MARC INNARO, che sta organizzando come disposto dalla Rai il rientro in Italia dei quattro inviati in Russia (da Mosca Alessandro Cassieri per il Tg1 e Giammarco Sicuro per il Tg2; Marina Lalovic per Rai News 24, e Nico Piro da Rostov sul Don per il Tg3), spiega al manifesto che invece ai due corrispondenti – se stesso e Sergio Pani – è stata lasciata la libertà di «scegliere se rimanere qui o tornare, ma siamo stati messi in ferie da subito». Alla domanda se abbia intenzione di rientrare in Italia, vista l’impossibilità di svolgere il proprio mestiere liberamente dopo le minacce penali di Putin, risponde: «No, assolutamente. Rimarrò qui in ferie qualche giorno. Poi si vedrà…». Innaro però rimanda la nostra domanda ai vertici aziendali quando gli chiediamo se pensa che nella decisione presa dalla Rai abbiano influito le pressioni del Pd.

Il gruppo dem in Commissione vigilanza Rai infatti aveva già presentato un’interrogazione all’indomani del servizio di approfondimento di Marc Innaro al Tg2 Post del 26 febbraio, con l’accusa rivolta al giornalista di aver «sostanzialmente confuso il piano dei fatti con quello delle opinioni attribuendo, come un fatto acquisito, la responsabilità della guerra in Ucraina all’avanzare della presenza della Nato ad Est».

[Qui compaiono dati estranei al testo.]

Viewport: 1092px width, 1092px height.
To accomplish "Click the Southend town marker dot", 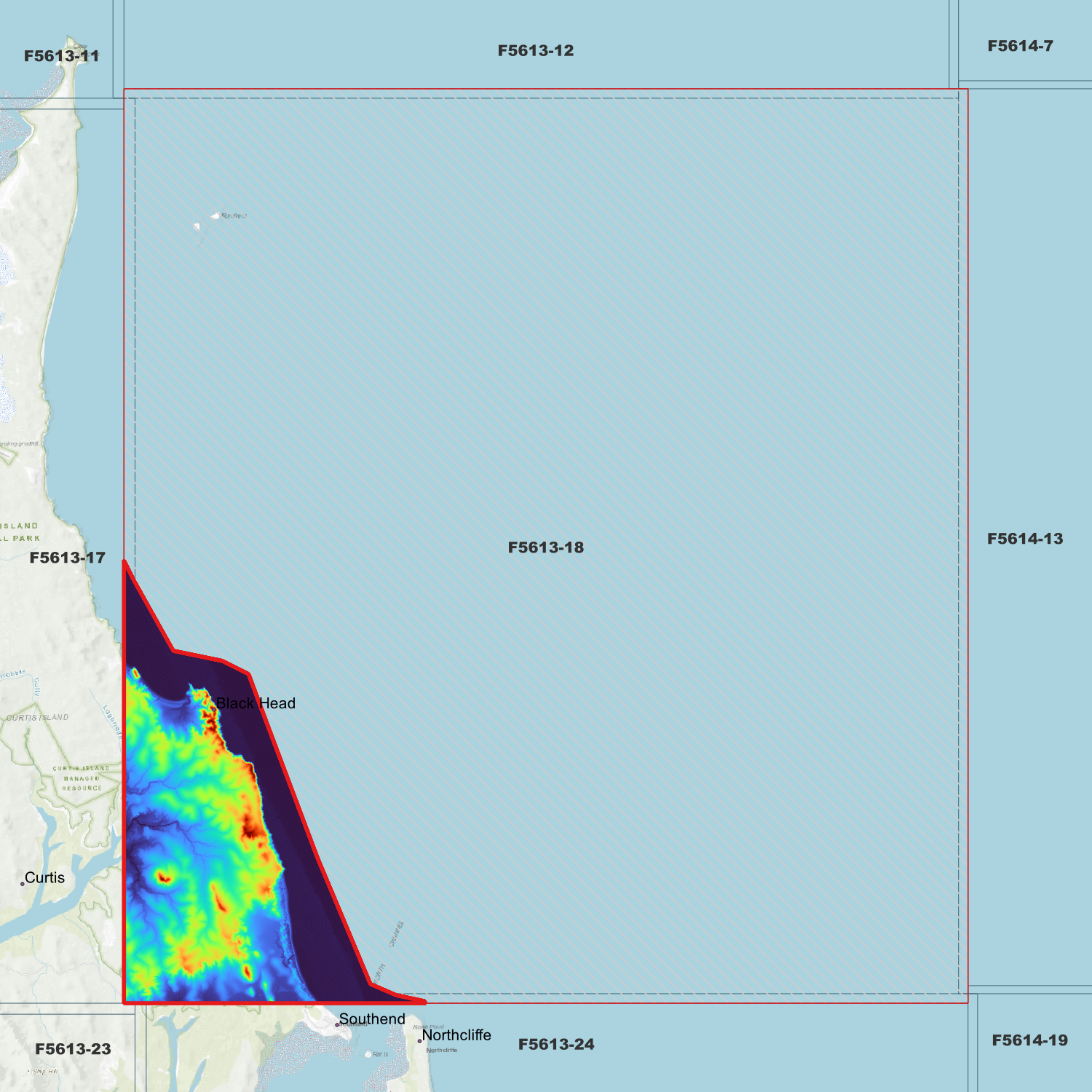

Altre polemiche sono state sollevate anche venerdì sera quando Innaro nel dare la notizia dell’attacco russo alla centrale nucleare di Zaporizhzhia ha riportato solo la versione di «fonti militari russe» secondo le quali l’esercito russo avrebbe preso il controllo dei reattori già il 28 febbraio scorso con l’«obiettivo di mettere in sicurezza le centrali nucleari», mentre ad appiccare l’incendio alla struttura sarebbe stato «un gruppo di sabotatori» che avrebbe attaccato «un centro di addestramento del personale della centrale».

A PRESCINDERE dai convincimenti politici di Marc Innaro e dalla sua etica professionale, la richiesta di rimozione di un corrispondente Rai in un Paese dove i giornalisti già in tempi “normali” sono tra i più perseguitati al mondo rischia di produrre ancora più danni alla libera informazione che in Russia fa fatica a sopravvivere. «Se qualcuno vuole la sua sostituzione abbia almeno il coraggio di dirlo apertamente e ne spieghi le ragioni – scrivono in una nota congiunta i sindacati Usigrai e Fnsi – L’attacco della politica al corrispondente della Rai da Mosca, mentre infuria la guerra, appare oggi strumentale e pericoloso».